Suppression of hypernodulation in soybean by a leaf-extracted, NARK- and Nod factor-dependent, low molecular mass fraction
Article first published online: 20 JAN 2010
© The Authors (2010). Journal compilation © New Phytologist (2010)
Volume 185, Issue 4, pages 1074–1086, March 2010
How to Cite
Lin, Y.-H., Ferguson, B. J., Kereszt, A. and Gresshoff, P. M. (2010), Suppression of hypernodulation in soybean by a leaf-extracted, NARK- and Nod factor-dependent, low molecular mass fraction. New Phytologist, 185: 1074–1086. doi: 10.1111/j.1469-8137.2009.03163.x
- Issue published online: 9 FEB 2010
- Article first published online: 20 JAN 2010
- Received: 16 November 2009, Accepted: 26 November 2009
- autoregulation of nodulation (AON);
- leucine-rich repeat (LRR) receptor kinases;
- systemic regulation
- •Legumes regulate the number of nodules they form via a process called autoregulation of nodulation (AON). This involves a shoot-derived inhibitor (SDI) molecule that is synthesized in the shoots and is transported down to the roots where it inhibits further nodule development.

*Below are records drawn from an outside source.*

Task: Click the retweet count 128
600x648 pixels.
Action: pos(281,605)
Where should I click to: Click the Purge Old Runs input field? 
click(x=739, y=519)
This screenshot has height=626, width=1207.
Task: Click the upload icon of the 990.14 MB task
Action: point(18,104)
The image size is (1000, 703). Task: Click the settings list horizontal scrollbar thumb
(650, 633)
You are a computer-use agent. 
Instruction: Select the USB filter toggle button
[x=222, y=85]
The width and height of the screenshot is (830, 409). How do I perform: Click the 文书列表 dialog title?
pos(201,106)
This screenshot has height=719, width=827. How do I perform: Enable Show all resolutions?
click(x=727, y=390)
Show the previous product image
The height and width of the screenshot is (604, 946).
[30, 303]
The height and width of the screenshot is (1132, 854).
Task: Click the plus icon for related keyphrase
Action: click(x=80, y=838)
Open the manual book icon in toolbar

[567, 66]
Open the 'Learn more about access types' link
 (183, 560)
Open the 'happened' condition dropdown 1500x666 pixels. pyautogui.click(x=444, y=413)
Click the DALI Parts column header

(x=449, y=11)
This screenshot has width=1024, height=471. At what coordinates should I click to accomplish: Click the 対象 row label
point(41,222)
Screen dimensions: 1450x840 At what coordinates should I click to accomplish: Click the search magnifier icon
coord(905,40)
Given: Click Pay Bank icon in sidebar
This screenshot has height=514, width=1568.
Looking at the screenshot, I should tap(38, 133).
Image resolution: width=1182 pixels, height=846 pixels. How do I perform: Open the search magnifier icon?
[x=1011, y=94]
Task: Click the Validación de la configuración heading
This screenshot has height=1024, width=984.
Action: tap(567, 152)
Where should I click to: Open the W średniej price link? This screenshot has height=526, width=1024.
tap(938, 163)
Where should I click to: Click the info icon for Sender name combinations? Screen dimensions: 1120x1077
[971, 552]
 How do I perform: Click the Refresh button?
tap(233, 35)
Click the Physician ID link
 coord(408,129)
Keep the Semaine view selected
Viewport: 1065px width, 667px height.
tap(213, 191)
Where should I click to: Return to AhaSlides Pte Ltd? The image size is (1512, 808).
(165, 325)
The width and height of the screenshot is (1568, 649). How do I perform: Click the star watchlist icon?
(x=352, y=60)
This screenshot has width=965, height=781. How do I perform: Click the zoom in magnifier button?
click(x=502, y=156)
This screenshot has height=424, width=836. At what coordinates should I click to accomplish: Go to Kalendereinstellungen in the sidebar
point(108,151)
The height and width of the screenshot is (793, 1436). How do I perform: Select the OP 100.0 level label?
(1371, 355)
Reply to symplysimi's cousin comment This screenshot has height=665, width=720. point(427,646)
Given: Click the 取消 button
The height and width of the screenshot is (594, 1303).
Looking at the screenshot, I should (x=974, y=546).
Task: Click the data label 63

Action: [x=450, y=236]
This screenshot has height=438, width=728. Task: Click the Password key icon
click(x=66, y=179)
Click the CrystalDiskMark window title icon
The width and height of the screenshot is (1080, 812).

- •To characterize SDI, we developed a novel feeding bioassay. This involved feeding aqueous leaf extracts directly into the petiole of hypernodulating and supernodulating nark mutant plants of Glycine max (soybean). These mutants normally exhibit an increased nodulation phenotype because SDI is not produced and thus AON is nonfunctional.
- •Feeding wild-type leaf extracts presumed to contain SDI was successful in suppressing the increased nodulation phenotype, whereas feeding with Gmnark leaf extracts did not. Suppression activity was inoculation-dependent, Nod factor-dependent, required GmNARK activity, and was heat-, Proteinase K- and ribonuclease A-resistant. Wild-type extracts maintained suppressive activity even at a ninefold dilution. Sinorhizobium meliloti-inoculated Medicago truncatula leaf extracts from wild-type, but not from supernodulating mutant Mtsunn, suppressed hypernodulation in soybean.
- •Our results demonstrate that the petiole feeding bioassay is an efficient and effective technique to introduce aqueous extracts into plants. They also demonstrate that SDI is a small compound with an apparent molecular mass of < 1000 Da and is unlikely to be a protein or an RNA molecule.